(begin)

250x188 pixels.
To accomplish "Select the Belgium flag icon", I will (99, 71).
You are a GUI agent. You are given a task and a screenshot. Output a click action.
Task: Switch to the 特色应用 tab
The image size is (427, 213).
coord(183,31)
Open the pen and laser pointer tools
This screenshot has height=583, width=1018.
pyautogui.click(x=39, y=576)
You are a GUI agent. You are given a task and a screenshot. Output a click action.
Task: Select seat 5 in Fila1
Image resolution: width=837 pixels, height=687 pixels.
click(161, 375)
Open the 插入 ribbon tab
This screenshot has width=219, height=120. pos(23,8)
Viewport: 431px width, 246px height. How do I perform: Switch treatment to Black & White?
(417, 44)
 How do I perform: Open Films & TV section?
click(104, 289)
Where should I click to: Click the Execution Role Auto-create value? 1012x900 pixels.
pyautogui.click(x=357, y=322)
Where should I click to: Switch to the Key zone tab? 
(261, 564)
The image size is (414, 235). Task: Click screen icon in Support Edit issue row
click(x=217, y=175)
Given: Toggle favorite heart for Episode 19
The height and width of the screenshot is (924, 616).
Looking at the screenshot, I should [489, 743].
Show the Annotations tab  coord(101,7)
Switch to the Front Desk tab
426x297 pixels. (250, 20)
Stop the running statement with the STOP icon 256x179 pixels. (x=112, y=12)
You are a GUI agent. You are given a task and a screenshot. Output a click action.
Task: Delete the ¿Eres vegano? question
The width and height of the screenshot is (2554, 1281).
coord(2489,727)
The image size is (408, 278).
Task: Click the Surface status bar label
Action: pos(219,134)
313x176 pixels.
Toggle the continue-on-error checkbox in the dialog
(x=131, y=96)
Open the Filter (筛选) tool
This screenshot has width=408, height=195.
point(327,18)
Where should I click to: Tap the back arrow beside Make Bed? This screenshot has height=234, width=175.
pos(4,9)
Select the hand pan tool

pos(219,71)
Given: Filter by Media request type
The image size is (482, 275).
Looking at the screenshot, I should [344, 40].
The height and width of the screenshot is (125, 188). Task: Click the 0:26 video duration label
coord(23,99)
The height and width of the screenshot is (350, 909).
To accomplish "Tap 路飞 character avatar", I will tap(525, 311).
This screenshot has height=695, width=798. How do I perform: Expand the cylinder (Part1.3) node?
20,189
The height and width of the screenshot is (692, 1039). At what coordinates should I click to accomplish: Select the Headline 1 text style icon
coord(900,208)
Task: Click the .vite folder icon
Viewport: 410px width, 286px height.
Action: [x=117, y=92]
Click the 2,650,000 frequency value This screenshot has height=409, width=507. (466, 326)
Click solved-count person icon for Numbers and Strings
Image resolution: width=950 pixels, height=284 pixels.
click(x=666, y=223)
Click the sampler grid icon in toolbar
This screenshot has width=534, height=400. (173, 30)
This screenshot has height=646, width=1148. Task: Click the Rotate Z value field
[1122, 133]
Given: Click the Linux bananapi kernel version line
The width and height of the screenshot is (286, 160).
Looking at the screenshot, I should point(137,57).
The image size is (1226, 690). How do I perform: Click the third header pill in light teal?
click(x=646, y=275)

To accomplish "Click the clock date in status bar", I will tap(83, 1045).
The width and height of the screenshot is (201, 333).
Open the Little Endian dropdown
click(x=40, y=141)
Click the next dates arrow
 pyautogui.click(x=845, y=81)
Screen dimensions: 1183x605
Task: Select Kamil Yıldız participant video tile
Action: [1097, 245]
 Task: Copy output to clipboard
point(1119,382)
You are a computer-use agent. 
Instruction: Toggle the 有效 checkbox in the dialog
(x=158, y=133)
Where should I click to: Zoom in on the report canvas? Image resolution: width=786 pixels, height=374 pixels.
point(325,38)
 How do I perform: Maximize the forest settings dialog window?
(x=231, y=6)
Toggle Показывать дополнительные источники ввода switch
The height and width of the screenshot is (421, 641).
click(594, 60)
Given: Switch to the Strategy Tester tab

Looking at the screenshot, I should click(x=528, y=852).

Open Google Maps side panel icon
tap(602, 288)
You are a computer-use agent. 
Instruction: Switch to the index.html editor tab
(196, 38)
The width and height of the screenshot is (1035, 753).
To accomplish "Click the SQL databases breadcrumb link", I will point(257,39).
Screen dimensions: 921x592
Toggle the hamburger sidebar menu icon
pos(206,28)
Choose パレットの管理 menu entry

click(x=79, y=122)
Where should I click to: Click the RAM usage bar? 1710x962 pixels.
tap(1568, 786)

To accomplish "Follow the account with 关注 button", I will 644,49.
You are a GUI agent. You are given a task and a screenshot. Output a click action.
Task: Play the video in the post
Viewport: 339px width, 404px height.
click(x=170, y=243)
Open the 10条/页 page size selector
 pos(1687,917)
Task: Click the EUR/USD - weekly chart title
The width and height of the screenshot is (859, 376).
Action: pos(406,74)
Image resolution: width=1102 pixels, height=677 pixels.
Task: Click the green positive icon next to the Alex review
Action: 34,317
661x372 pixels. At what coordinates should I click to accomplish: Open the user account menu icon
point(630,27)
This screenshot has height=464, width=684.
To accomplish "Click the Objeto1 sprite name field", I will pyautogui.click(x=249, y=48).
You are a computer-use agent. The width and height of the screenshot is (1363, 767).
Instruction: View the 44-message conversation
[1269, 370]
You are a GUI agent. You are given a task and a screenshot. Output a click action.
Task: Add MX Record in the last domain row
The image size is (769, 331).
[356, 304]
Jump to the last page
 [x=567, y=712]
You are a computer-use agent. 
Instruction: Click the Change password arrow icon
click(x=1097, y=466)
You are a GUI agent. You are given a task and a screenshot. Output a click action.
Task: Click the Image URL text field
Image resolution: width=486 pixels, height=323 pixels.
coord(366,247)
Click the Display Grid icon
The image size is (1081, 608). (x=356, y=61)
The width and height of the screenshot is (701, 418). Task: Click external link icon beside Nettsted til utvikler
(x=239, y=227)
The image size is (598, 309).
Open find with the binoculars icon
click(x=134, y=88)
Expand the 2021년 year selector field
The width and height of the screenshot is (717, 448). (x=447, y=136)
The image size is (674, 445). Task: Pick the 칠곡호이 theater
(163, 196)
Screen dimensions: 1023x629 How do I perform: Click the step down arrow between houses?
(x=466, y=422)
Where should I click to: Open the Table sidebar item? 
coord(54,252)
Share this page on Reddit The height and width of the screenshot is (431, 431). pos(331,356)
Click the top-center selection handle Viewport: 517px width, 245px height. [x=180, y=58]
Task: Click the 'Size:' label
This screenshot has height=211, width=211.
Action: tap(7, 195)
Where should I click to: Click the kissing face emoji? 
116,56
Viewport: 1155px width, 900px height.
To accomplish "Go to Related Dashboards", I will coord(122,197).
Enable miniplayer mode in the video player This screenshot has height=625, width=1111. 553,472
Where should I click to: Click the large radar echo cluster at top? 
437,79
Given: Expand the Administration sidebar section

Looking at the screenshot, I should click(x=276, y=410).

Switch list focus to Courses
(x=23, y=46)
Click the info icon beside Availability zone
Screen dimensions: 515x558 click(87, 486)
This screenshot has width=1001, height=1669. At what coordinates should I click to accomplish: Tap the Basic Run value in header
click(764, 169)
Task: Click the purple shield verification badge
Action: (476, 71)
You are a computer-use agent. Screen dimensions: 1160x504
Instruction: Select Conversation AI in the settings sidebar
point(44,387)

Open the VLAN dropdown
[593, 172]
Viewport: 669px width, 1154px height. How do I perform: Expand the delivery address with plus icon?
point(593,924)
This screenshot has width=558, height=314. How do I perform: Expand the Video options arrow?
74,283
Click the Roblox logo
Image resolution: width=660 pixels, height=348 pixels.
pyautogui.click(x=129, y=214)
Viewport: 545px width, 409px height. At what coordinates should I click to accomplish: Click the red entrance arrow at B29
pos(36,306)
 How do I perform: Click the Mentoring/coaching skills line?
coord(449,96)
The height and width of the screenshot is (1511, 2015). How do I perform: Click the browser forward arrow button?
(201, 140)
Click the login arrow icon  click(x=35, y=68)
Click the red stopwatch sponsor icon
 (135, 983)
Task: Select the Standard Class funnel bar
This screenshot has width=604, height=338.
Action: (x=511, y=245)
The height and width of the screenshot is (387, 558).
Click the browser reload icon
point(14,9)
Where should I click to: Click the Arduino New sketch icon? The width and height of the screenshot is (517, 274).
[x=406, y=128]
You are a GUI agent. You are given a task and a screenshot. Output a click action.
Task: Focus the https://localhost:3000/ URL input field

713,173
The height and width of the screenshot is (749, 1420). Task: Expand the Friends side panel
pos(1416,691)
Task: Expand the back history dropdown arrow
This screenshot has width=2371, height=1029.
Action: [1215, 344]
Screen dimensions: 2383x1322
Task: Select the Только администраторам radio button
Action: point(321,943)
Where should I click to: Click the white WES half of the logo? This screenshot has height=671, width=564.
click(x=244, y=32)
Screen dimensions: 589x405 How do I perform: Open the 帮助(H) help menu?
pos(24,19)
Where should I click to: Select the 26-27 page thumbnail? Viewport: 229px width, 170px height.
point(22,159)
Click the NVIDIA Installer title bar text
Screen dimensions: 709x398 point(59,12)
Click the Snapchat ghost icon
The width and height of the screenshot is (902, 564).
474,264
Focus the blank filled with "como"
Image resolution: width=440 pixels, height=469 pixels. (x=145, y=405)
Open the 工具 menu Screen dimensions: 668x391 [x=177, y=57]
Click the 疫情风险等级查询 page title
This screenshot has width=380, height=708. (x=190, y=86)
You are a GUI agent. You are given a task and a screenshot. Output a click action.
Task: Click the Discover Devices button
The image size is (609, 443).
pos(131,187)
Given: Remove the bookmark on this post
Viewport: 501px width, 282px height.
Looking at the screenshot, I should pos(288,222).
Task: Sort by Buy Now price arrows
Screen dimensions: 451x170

(end)

§ **Work required**
Can you reproduce, with no changes, the entries starting with the line that contains "Where should I click to: Tap" and going on through the line that contains "Action: [x=117, y=92]", including both of those lines?

§ **Answer to the exercise**
Where should I click to: Tap the back arrow beside Make Bed? This screenshot has height=234, width=175.
pos(4,9)
Select the hand pan tool

pos(219,71)
Given: Filter by Media request type
The image size is (482, 275).
Looking at the screenshot, I should [344, 40].
The height and width of the screenshot is (125, 188). Task: Click the 0:26 video duration label
coord(23,99)
The height and width of the screenshot is (350, 909).
To accomplish "Tap 路飞 character avatar", I will tap(525, 311).
This screenshot has height=695, width=798. How do I perform: Expand the cylinder (Part1.3) node?
20,189
The height and width of the screenshot is (692, 1039). At what coordinates should I click to accomplish: Select the Headline 1 text style icon
coord(900,208)
Task: Click the .vite folder icon
Viewport: 410px width, 286px height.
Action: [x=117, y=92]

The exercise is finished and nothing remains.